▶ EXCERPTED PASSAGE:
## BEGIN

THE SUPREME COURT OF NEW HAMPSHIRE
___________________________
9th Circuit Court-Nashua Family Division Case No. 2024-0715 Citation: In the Matter of Stansfield & Patti, 2026 N.H. 17
IN THE MATTER OF JILL STANSFIELD AND TODD PATTI
Submitted: October 15, 2025 Opinion Issued: April 23, 2026
Shanelaris Schirch & Warburton PLLC, of Nashua (Jennifer E. Warburton on the brief), for the petitioner.
Todd Patti did not appear.
John M. Formella, attorney general, and Anthony J. Galdieri, solicitor general (Mary A. Triick, senior assistant attorney general, on the brief), for the New Hampshire Department of Health and Human Services, Bureau of Child Support Services, as amicus curiae.
GOULD, J.
[¶1] The petitioner, Jill Stansfield (mother), appeals an order of the Circuit Court (Rauseo, J.) approving a parenting plan but ruling that it lacked subject matter jurisdiction to both award child support and issue other support-related orders. We reverse and remand.
I. Background
[¶2] The following facts are drawn from the trial court order and the record. The mother and the respondent, Todd Patti (father), are the unmarried parents of two children. The parties separated in January 2023. In March 2023, the father stopped depositing his pay into the parties’ joint account and stopped contributing to any expenses. Sometime thereafter, the father informed the mother that he was relocating to Florida. In October 2023, the mother, a resident of New Hampshire, filed a parenting petition seeking final orders, including an order requiring the father to pay child support.

## END

▶ COMPLETE THE FOLLOWING:
#1 In the court opinion above, in what month and year did the parents separate?
#2 Carry the New Hampshire Supreme Court opinion forward from its final sentence.

▶ DATA LINES:

## BEGIN

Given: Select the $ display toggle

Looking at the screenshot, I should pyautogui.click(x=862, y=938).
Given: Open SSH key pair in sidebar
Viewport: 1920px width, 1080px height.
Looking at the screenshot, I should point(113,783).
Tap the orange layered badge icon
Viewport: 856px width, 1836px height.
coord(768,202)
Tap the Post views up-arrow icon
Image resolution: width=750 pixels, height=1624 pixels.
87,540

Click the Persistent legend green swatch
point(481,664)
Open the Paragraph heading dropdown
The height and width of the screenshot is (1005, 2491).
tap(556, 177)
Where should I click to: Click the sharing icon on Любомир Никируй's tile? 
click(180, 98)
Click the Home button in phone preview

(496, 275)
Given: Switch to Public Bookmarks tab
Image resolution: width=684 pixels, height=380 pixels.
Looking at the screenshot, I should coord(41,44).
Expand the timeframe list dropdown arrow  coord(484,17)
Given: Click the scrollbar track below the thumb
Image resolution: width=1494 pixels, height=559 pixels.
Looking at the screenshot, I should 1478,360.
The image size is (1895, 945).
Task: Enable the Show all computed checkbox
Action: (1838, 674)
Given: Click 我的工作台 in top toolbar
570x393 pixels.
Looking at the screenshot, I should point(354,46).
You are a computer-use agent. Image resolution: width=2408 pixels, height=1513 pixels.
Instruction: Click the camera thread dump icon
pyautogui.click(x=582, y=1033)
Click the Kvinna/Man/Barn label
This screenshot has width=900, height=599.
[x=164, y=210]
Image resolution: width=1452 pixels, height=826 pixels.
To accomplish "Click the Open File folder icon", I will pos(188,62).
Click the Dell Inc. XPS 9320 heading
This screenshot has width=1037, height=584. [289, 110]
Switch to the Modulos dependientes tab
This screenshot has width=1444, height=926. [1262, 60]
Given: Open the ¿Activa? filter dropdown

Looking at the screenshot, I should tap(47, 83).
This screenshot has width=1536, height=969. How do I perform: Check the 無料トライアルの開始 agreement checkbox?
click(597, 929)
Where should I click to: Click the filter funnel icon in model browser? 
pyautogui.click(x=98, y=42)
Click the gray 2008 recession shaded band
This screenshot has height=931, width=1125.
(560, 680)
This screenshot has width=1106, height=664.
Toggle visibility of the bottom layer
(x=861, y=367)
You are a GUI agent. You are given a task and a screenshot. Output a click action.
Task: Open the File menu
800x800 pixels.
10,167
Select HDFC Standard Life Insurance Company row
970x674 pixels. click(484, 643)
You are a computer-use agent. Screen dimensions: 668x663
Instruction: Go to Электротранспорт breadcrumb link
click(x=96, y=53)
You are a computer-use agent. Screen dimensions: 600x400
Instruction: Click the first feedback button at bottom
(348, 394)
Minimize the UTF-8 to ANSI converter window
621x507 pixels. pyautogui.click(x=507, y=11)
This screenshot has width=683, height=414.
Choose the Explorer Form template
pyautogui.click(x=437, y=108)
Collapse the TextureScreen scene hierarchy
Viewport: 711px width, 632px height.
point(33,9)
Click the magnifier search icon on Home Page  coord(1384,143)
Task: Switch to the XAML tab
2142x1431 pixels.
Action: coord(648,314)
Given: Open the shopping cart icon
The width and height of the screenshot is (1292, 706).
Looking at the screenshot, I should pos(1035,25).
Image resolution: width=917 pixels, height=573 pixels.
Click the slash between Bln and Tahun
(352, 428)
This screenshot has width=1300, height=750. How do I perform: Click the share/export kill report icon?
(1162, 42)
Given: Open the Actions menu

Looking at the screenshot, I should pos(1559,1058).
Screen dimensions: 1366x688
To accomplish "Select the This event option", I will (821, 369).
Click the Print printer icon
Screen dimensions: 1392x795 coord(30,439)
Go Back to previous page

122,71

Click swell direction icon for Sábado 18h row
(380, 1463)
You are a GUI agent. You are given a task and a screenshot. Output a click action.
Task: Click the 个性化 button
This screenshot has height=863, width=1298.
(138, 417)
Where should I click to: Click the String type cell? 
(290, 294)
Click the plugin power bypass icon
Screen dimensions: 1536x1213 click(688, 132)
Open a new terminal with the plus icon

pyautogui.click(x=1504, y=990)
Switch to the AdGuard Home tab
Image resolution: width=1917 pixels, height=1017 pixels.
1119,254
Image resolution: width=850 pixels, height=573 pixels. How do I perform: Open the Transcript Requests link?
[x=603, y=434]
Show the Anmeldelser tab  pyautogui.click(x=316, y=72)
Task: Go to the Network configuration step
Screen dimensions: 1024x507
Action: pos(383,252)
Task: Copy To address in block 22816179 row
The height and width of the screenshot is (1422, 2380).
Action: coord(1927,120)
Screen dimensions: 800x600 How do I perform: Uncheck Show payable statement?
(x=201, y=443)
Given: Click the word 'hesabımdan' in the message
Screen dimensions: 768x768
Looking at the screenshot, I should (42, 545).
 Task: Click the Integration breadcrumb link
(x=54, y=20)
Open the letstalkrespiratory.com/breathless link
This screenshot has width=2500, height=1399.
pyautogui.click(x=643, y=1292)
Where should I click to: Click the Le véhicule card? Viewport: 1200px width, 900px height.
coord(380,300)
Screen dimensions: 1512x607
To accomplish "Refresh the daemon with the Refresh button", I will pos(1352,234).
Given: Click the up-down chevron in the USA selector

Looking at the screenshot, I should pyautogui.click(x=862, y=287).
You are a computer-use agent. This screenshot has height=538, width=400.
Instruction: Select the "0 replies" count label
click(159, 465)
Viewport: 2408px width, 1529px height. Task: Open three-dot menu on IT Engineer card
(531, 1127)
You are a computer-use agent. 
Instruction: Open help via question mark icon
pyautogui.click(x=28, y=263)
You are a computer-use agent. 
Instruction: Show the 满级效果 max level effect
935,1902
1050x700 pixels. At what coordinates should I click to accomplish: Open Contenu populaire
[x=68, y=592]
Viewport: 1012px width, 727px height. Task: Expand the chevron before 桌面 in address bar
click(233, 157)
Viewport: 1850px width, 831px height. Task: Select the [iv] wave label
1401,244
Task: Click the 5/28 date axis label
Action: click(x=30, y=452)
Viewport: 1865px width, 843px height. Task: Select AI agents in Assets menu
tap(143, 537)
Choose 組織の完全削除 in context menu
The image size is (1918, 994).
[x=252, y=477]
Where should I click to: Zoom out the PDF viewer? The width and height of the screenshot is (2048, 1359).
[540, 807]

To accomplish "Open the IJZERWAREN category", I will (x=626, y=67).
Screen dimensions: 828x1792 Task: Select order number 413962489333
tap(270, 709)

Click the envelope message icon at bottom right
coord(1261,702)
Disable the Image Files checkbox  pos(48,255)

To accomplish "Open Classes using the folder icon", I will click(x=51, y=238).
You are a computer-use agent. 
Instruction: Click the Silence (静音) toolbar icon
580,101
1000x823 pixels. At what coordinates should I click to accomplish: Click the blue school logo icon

## END

▶ WRITTEN RESPONSES:
#1 January 2023

#2
[¶3] The father did not file an appearance, and the trial court held a final default hearing on August 12, 2024. The trial court then issued a final parenting decree and a parenting plan but declined to issue a child support order. The mother filed a motion to reconsider, and the court scheduled a hearing. At the hearing, the trial court agreed that it had personal jurisdiction over the father but stated that it lacked subject matter jurisdiction to award child support because of language contained in RSA 546-B:31, a provision of the Uniform Interstate Family Support Act (UIFSA). See RSA 546-B:31 (2021). In its narrative order denying the motion to reconsider, the trial court explained that it “does not have subject matter jurisdiction under RSA 546-B:31, which requires that a responding tribunal such as New Hampshire having personal jurisdiction over its parties may only issue a Support Order if the individual seeking the order resides outside of New Hampshire.” The mother argues on appeal that the trial court erred when it declined to issue a child support order for lack of subject matter jurisdiction. We agree.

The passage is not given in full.